(Exercise set)
(a) In the text-regeneration script, list every word in the default list of words to preserve.
(b) Answer these questions on the text-regeneration script, one per line:
(i) Whose GitHub repository is credited for the synonym matching code?
(ii) Which tokenizer class is imported?
(iii) Which three attributes does the constructor set?
(c) Resume the text-regeneration script from its last line.

(Passage)
Untitled

# Given an existing complete statement or question, generates variations of the sentences using synonym matching.
# Synonym matching code from nickloewen (https://github.com/nickloewen/thesaurus)
# Can either run script and pass arguments in Terminal / Command Prompt, or imported as library.

import sys
import nltk
from nltk.corpus import wordnet
from nltk.tokenize import RegexpTokenizer
import re

class TextRegenerator(object):

    words_to_preserve = []
    words_to_preserve_default = ["a", "the", "in", "of", "at", "does"]
    words_to_preserve.extend([w.title() for w in words_to_preserve])
    punctuation = [".", ",", ":", ";", "?", "!"]


    def __init__(self):

        self.str_base = ""
        self.new_str = ""
        self.new_str_list = []


    def createWordSynonyms(self, word):
        synsets = wordnet.synsets(word)
        synonyms = [word]

        if word not in TextRegenerator.words_to_preserve:
            for s in synsets:
                for l in s.lemmas():
                    synonyms.append(l.name())

        # if there are no synonyms, put the original word in
        synonyms.append(word)
        return self.uniq(synonyms)


    def createPhraseSynonyms(self, _str_base):
        """Finds synonyms for every word in the input. Returns a list, containing a
        list of synonyms for every word in the input."""

(Record excerpts)
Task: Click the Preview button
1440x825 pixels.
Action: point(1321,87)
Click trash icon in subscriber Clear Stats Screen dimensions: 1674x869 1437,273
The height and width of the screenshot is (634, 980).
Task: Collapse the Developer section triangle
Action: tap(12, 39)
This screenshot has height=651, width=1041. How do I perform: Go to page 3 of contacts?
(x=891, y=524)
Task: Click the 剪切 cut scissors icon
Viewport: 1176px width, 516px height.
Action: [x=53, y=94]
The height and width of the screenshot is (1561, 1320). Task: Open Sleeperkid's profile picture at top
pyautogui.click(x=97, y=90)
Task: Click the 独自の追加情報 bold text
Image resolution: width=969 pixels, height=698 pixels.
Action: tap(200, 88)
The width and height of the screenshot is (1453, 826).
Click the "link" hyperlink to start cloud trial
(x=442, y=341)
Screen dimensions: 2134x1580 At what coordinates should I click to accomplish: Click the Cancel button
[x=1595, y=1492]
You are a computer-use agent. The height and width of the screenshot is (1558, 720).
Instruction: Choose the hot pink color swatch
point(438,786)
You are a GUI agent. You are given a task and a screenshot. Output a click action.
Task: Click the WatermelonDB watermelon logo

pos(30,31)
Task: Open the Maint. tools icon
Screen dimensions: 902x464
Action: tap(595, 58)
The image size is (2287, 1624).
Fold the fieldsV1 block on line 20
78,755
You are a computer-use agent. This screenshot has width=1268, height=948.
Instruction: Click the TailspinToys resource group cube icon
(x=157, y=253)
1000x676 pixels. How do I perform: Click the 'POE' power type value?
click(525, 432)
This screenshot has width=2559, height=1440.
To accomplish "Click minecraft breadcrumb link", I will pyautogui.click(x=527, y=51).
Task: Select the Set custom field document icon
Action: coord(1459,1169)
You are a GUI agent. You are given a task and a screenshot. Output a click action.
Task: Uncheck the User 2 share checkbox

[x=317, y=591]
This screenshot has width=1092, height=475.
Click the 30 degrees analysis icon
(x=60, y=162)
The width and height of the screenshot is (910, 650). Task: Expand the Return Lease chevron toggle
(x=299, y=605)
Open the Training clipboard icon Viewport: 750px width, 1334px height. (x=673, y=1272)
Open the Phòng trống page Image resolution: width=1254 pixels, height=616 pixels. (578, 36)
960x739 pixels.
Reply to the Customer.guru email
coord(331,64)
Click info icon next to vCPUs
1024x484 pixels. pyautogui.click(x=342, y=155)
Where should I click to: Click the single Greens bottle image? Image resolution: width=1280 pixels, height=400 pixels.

(Final results)
(a) a, the, in, of, at, does

(b)
(i) nickloewen
(ii) RegexpTokenizer
(iii) str_base, new_str, new_str_list

(c)
        tokenizer = RegexpTokenizer('\w+|\$[\d\.]+|\S+')
        tokens = tokenizer.tokenize(_str_base)

        # synonyms for all words: each word is a list of synonyms inside this one
        synonyms = []
        for t in tokens:
            synonyms.append(self.createWordSynonyms(t))
        return synonyms


    def stripUnderscores(self, word):
        return re.sub("_", " ", word)

    def tidyPunctuation(self, word):
        return re.sub(r'\s([?.!"](?:\s|$))', r'\1', word)

    def uniq(self, seq):
        seen = set()
        seen_add = seen.add
        return [ x for x in seq if x not in seen and not seen_add(x)]


    def permuteAllSynonyms(self, phrase_synonyms):

        output = []

        """Determine which token has the most phrase_synonyms."""
        longest = ""
        for item in phrase_synonyms:
            if len(item) > len(longest):
                longest = item

        # Loop for each synonym in 'longest' list.
        for i in range(len(longest)):
            """Build a new phrase using the first word of each list, then remove
               that word, unless it is the last one."""

            phrase = ""
            for s in phrase_synonyms:
                phrase = phrase + " " + str(s[0])
                if len(s) > 1:
                    s.pop(0)
            output.append(phrase.strip())

        return output


    def generateStrVariations(self, _str_base):

        """Generates variations (through synonym matching) of an inputted string, ignoring
           list of stop words."""

        print('\n\tNow generating variations of: "' + _str_base + '"..')

        #   Use the code block below jf you want to make a list of variations using synonym matching (many of the variations don't make sense)
        output = self.createPhraseSynonyms(_str_base)
        output = self.permuteAllSynonyms(output)
        for phrase in output[:10]:
            print ("\t\t" + str(self.tidyPunctuation(self.stripUnderscores(phrase))))
        print("> > >\n")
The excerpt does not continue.